Heiric qui était toujours confronté à la créature aperçue du coin de l’œil son ami percuter le cristal de plein fouet. Dans un excès de colère le jeune homme réunit toutes ses forces et enfonça son épée dans le corps du sorcier qui poussa un hurlement. Heiric profita de ce moment de faiblesse pour rejoindre Daenara qui poussait des gémissements de douleur, recroquevillée sur elle-même. qQuand il se rapprocha de la jeune elfe, celle-ci poussa un cri perçant et une onde de choc magique se répandit dans toute la pièce, propulsant tout ceux qui y était présents.
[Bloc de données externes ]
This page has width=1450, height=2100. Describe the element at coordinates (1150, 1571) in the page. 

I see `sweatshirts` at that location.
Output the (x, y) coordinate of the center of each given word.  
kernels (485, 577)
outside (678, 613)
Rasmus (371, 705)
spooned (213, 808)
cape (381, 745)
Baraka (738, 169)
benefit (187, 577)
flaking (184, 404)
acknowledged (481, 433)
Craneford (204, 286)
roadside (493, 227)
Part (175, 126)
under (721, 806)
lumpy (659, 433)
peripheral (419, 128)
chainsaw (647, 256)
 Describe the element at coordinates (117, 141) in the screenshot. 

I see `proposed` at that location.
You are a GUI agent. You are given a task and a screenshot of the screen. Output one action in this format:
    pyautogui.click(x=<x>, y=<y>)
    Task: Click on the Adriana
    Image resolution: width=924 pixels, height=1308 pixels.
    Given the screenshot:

 Le jeune guerrier, encore sous le choc, prit appui sur son épée et se redressa lentement. Il tituba légèrement en avançant vers Daenara, étendue de tout son long sur le sol, la respiration saccadée. Les marques rosées qui parcouraient son visage étaient luminescentes, bien plus qu’elles ne l’avaient été lorsqu’elles étaient apparues sur ses bras. Heiric aida la jeune femme à se relever, mettant l’un de ses bras derrière son cou et passant une main autour de sa taille pour la soutenir. Au même moment, l’une des créatures qui s’était rétablie poussa un hurlement strident et prononça des mots incompréhensibles tout en pointant du doigt la jeune femme. D’un même geste, toutes les créatures se tournèrent alors vers Daenara et se ruèrent vers elle. Mais elles furent stoppées dans leur élan par les gardes qui avaient résistés à l’affrontement. Tandis qu’il se battaient, l’un d’eux hurla à l’encontre de nos deux héros :

- Partez !! Allez avertir l’Empereur ! Nous allons vous faire gagner du temps !

Heiric acquiesça et profita de cette diversion pour entraîner Daenara vers la sortie. Il tourna la tête une dernière fois et lança un regard empli de gratitude à l’encontre des gardes avant de s’enfoncer dans le couloir sombre dans lequel raisonnèrent les cris de ces créatures infâmes.